◆ Source document:

==============================

Third, the release assays, from examples/datasets/hplc_results.csv:

batch_id,test,value,unit,spec_low,spec_high,result
BATCH-2026-001,SEC_monomer_pct,98.611,%,95.0,100.0,PASS
BATCH-2026-001,SEC_HMW_pct,1.287,%,0.0,3.0,PASS
BATCH-2026-001,CEX_main_pct,70.686,%,60.0,80.0,PASS

We will hang the SEC %monomer result on each batch node as a Critical Quality Attribute, so a lineage walk and a quality result live in the same graph. %monomer is the size-exclusion (SEC) purity result — the fraction of antibody that is intact, non-aggregated monomer; a high value (98.6%) means low high-molecular-weight aggregate (HMW, 1.287% here, with 0.439% low-molecular-weight), a core safety CQA because aggregates can be immunogenic (they can provoke an unwanted immune response in the patient). One honest caveat: %monomer is a release / drug-substance-stage SEC purity result, but for chapter simplicity the loader attaches it to the upstream bioreactor batch node (build_graph.py adds bp:monomerPct to BP[r.batch_id]). In a faithful model it would attach to the drug-substance lot; we mirror the repo's simplification here rather than imply the bioreactor batch itself was assayed for monomer.

Building the graph with RDFLib

In the full companion stack these triples are served by Apache Jena Fuseki — the mature open-source SPARQL 1.1 server backed by a persistent triplestore (a database purpose-built to store and query RDF triples) [8] — which we deploy below. But to keep this chapter and its test runnable with zero services, we build the same graph in-process with RDFLib, the Python library for constructing, serializing, and querying RDF [9]. Here is the heart of the chapter — the loader, from examples/chapters/16-semantics-knowledge-graph/build_graph.py. It reads the three CSVs and emits triples:

from rdflib import Graph, Literal, Namespace, RDF
from rdflib.namespace import RDFS, XSD

DATA = Path(__file__).resolve().parents[2] / "datasets"
BP = Namespace("https://example.org/bioproc#")


def build_graph() -> Graph:
    g = Graph()
    g.bind("bp", BP)

    batches = pd.read_csv(DATA / "batches.csv")
    gen = pd.read_csv(DATA / "lot_genealogy.csv")
    rel = pd.read_csv(DATA / "hplc_results.csv")

    for _, b in batches.iterrows():
        s = BP[b.batch_id]
        g.add((s, RDF.type, BP.Batch))
        g.add((s, RDFS.label, Literal(b.batch_id)))
        g.add((s, BP.releaseStatus, Literal(b.release)))

Each g.add((subject, predicate, object)) is literally one triple written into the graph. (RDF.type and RDFS.label here are not the author's own predicates — they are the standard, built-in RDF/RDFS terms RDFLib provides, the same rdf:type and rdfs:label from the Turtle above.) The first loop turns every batch into a typed, labelled node carrying its release status.

The genealogy loop is where the thread is woven. For each row it types both child and parent, then adds the derivedFrom edge that links them:

    # genealogy edges: child bp:derivedFrom parent
    for _, e in gen.iterrows():
        child, parent = BP[e.child], BP[e.parent]
        g.add((child, RDF.type, BP[e.child_type.title().replace("_", "")]))

==============================

◆ Given records:
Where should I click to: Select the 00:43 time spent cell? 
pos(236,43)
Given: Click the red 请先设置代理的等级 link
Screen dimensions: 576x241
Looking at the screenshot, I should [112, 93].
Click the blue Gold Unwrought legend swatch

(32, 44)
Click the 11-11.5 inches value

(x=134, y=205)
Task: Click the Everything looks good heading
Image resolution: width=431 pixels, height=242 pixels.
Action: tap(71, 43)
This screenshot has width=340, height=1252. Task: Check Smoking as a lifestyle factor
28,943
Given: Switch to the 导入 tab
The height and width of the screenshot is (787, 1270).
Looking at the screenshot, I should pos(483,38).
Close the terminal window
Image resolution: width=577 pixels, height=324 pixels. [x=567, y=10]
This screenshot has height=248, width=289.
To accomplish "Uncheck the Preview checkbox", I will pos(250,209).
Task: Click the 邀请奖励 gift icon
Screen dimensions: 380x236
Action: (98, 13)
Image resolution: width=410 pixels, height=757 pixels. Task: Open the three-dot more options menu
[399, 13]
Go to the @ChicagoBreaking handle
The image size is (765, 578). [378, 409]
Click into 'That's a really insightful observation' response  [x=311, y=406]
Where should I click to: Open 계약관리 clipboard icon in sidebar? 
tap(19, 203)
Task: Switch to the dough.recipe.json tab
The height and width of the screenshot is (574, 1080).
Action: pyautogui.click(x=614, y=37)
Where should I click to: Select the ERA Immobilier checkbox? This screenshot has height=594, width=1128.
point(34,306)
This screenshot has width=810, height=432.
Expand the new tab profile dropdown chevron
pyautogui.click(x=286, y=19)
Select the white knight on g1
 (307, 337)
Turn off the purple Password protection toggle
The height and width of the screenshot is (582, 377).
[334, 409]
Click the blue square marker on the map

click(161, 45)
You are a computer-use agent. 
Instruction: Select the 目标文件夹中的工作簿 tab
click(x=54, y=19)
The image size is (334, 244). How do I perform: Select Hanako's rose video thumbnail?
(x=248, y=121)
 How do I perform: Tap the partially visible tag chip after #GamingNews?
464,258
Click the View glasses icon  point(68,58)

==============================

◆ Set of tasks:
[1] Do the following statements agree with the knowledge-graph chapter? Answer yes or no for each, quoting the words of the chapter that decide it. (a) The loader attaches the SEC %monomer result to the drug-substance lot. (b) RDFLib is used so the chapter and its test can run without any services. (c) RDF.type and RDFS.label are predicates the author defined.
[2] Continue the knowledge-graph chapter from the point where it stops.

◆ Your responses:
[1]
(a) No: "the loader attaches it to the upstream bioreactor batch node"
(b) Yes: "to keep this chapter and its test runnable with zero services, we build the same graph in-process with RDFLib"
(c) No: "RDF.type and RDFS.label here are not the author's own predicates"

[2]
        g.add((parent, RDF.type, BP[e.parent_type.title().replace("_", "")]))
        g.add((child, BP.derivedFrom, parent))
        if e.parent_type == "bioreactor":
            g.add((child, BP.fromBatch, BP[e.parent]))

The .title().replace("_", "") turns the CSV's seed_train into the class SeedTrain and capture_pool into CapturePool — a small, deterministic mapping from relational vocabulary to ontology classes. Finally, the release results attach the CQA, typed against XSD.float (the QUDT alignment lives in the ontology) so the value's datatype is explicit, not guessed:

    # release results: the SEC %monomer CQA attaches to the batch
    monomer = rel[rel.test == "SEC_monomer_pct"]  # %monomer purity, not titer (yield)
    for _, r in monomer.iterrows():
        g.add((BP[r.batch_id], BP.monomerPct, Literal(float(r.value), datatype=XSD.float)))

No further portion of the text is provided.